> Reading passage
start
But with Columbus, they tag-teamed the closer role for most of the season. Putnam saved nine, Judy with 23. Judy had the better of the season with 60 strikeouts in 52 innings and a 3.12 ERA. Putnam had 68 strikeouts in 69 innings with a 3.65 ERA. Both are some legit late-inning relief options at the major league level though and both are the strikeout guys that the Indians are starting to move toward in the back end.
CC Lee and Nick Hagadone
CC Lee should have started in Columbus, but it took one last run at Akron with dominance to get that opportunity. He finished with a 2.50 ERA and 56 strikeouts in 39 innings. That is the definition of dominance. And it's not like that was a surprise. He struck out 82 in 72 innings in a full-season last year with Akron. So should it be of any surprise that he went 4-0 with a 2.27 ERA and 43 strikeouts in 31 innings with the Clippers?
Well maybe a little, because that's out of this world. We talk about the new fad of strikeout relievers, this may be the best one. That's 99 strikeouts this season in 71 innings. He eats innings as a reliever, he strikes people out, barely walks anyone. I mean, this guy is looking like a legit stud at the back end. and when you talk about the best of this bunch of relievers, Hagadone might be right behind him as the best of them all. Hagadone too started in Akron, but he needed to after transitioning to the relief role at the end of last year. And it was not long before it was apparent that Hagadone too was ready for a new challenge. Nick struck out 24 hitters and walked just 7 in 22 innings. There was a point in the season when he hadn't allowed a walk or a run.
Then he went on to Columbus with a few adjustments, but he still had the strikeout working, he still limited the walks. His quick nine game stint in the majors was alright, and you definitely consider him in the mix for a bullpen spot.
The future is bright in the bullpen, that's for sure.
Last year I did this little thing about asking who led the IL in batting and all that. The Clippers were tops in runs, average and on-base percentage. And it turned out that their leading run producer was Jordan Brown, with just 67 RBI.
Well guess what, that's kind of what happened again. They led the IL in both OBP and runs, and were third in average. And once again, their leader in RBI? Luis Valbuena with 75. I rest my case. Even though I really wasn't making one.
I'm confused as to what the hell is going on. Luis Valbuena hit .302 with the Clippers this past year. He carried a OBP of .372 and hit 17 home runs. Led the team in RBI, hit 22 doubles. I can't say a negative thing about him. He committed just nine errors. He was the Clippers best player on offense, point blank.
You big fat jerk, you Baby Louie you. This isn't like a .313 average he hit in 2010 in 25 games. This is a full season. Is he a AAAA player? Someone who can play very very well at the AAA level, but when they get to the majors, fall flat on their face? Perhaps. It's looking like it. Are the Indians going to give him an other chance? It remains to be seen. After this season, I'd take him at his highest value and deal him because you have a second baseman, you have a shortstop, and you have more than enough utility options in Cord Phelps and Jason Donald, in addition to someone like Hannahan you can bring back to back up at third base,
That seems like the smartest move at this point. Valbuena in Columbus is not as valuable to you as he could be in a trade. But we'll see.
end
> Directions
a – Decide whether each statement below agrees with the passage about the Columbus Clippers. Answer yes or no for each, and quote the words from the passage that settle it.
(i) Judy struck out more batters than Putnam with Columbus.
(ii) CC Lee went 4-0 with the Clippers.
(iii) Luis Valbuena hit 22 home runs for the Clippers.
b – According to the passage about the Columbus Clippers, in how many innings did Nick Hagadone strike out 24 hitters in Akron?
c – Carry on the passage about the Columbus Clippers from the point where it stops.

> Dataset excerpt
start
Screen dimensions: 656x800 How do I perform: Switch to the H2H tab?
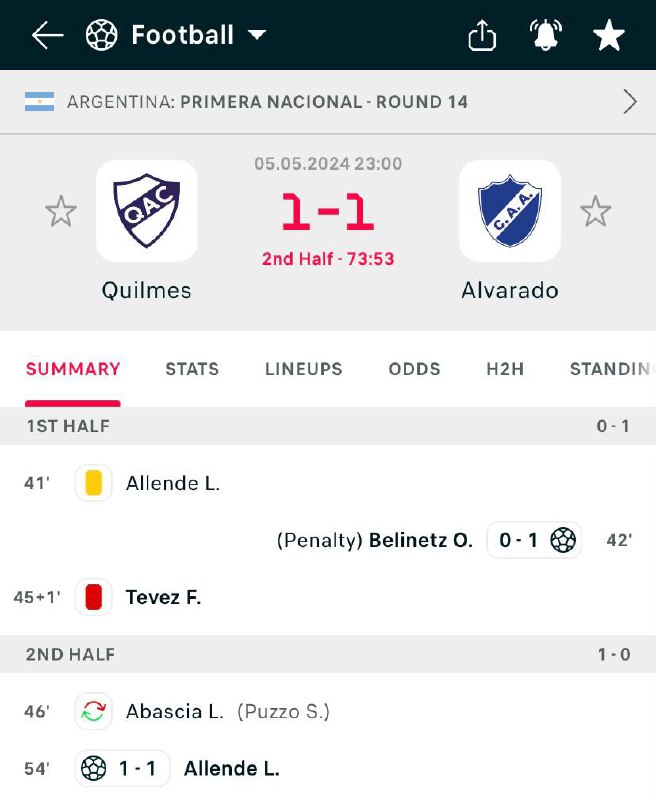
end
> Per-task outputs
a –
(i) No: "Judy had the better of the season with 60 strikeouts in 52 innings" and "Putnam had 68 strikeouts in 69 innings with a 3.65 ERA."
(ii) Yes: "he went 4-0 with a 2.27 ERA and 43 strikeouts in 31 innings with the Clippers"
(iii) No: "hit 17 home runs"

b – 22 innings.

c –
Run producer. That's what Chad Huffman is. He knocked in 58 runs this season, eight of them came in one game even. He added on five more in the postseason with a pair of home runs. Run-producer. Not sure what the Indians plans are for Huffman. He was acquired for depth and when the depth was needed, they used Travis Buck, Zeke Carrera, and then even Jerad Head before they used Huffman. And Head was in the same spot as Huffman, not on the 40 man roster. That may be a good thing, as they knew they had to take Head back off the roster after they used him, so it may mean they have plans for Huffman.
He played in 35 games for Cleveland, even hit a big home run to help the Indians win a game. But he struggled. Was he pushed too much? That isn't to say it wasn't the time, but the Indians maybe put too much pressure on him too early. Asking him to start at second, but then switching him in and out with Orlando Cabrera. It was kind of a mixed single. Oh we want you to be here, but only half the time. So when he did the shot to start, it might have been a little bit too much pressure for him.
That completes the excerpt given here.